TASK REQUIREMENTS ▸
• A. From the blog post about the "Who We Are" sewing series, extract the part that opens with the words containing "I’m really proud" and closes with "they are excellent!".
• B. Continue the blog post about the "Who We Are" sewing series from the point where it stops.

--- Begin READING PASSAGE ---

Head over to the Sewcialists!

Who We Are

I’m really proud of the newest series on the Sewcialists, which will continue to run periodically between theme months. It’s titled “Who We Are”, and it’s an exploration of identity, intersectionality, and sewing. Basically, it’s what happens when my teacher brain melds with my love of sewing and my enduring nosiness into other people’s lives!

The premise of the series is asking people how identity affects sewing, from age, ethnicity, gender, orientation, health, language, sewing experience, body type, or any one of a million other possibilities. The first post introduces the idea with some reflective questions, and the second post is more about me and why I think this conversation is worth having! It’s really worth reading the comments – they are excellent!

I’ve already learned a lot about people that I don’t think I would have learned otherwise… and I’m really looking forward to reading about different perspectives and experiences as the series continues! Please go check it out!¬†


3 thoughts on “Head over to the Sewcialists!

--- End READING PASSAGE ---
--- Begin INFORMATION SUPPLIED ---

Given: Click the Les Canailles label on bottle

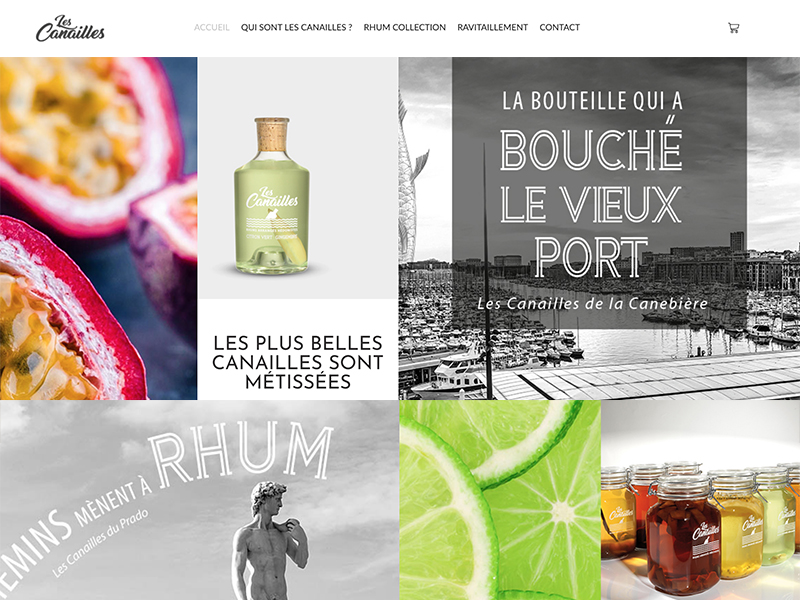Looking at the screenshot, I should (272, 198).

--- End INFORMATION SUPPLIED ---

ANSWERS BY TASK ▸
• A.
I’m really proud of the newest series on the Sewcialists, which will continue to run periodically between theme months. It’s titled “Who We Are”, and it’s an exploration of identity, intersectionality, and sewing. Basically, it’s what happens when my teacher brain melds with my love of sewing and my enduring nosiness into other people’s lives!

The premise of the series is asking people how identity affects sewing, from age, ethnicity, gender, orientation, health, language, sewing experience, body type, or any one of a million other possibilities. The first post introduces the idea with some reflective questions, and the second post is more about me and why I think this conversation is worth having! It’s really worth reading the comments – they are excellent!

• B.
  1. I am legally blind and this definitely effects my sewing. My limited vision is in only my left eye. The lens in my right eye was removed. I was born with cataracts and developed secondary cataracts later on. My childhood was full of eye doctor appointments, surgeries, and uncomfortable glasses. Today, I choose to only wear reading glasses when I need them and navigate my world through what limited vision I have. When I see, I use a lot of touch. I feel my stitches compared to the edge to check seam allowances and top sticking. As a result, my stitch lines have never been perfect, so I’ve started using invisible thread and love how my projects turn out now. I used to toss out nearly 60% because of how visible the lines seemed and I knew the fully sighted could tell much more than I could. It takes me longer than usual to complete a project. I even took some fashion design courses at a local college and warned my certificate.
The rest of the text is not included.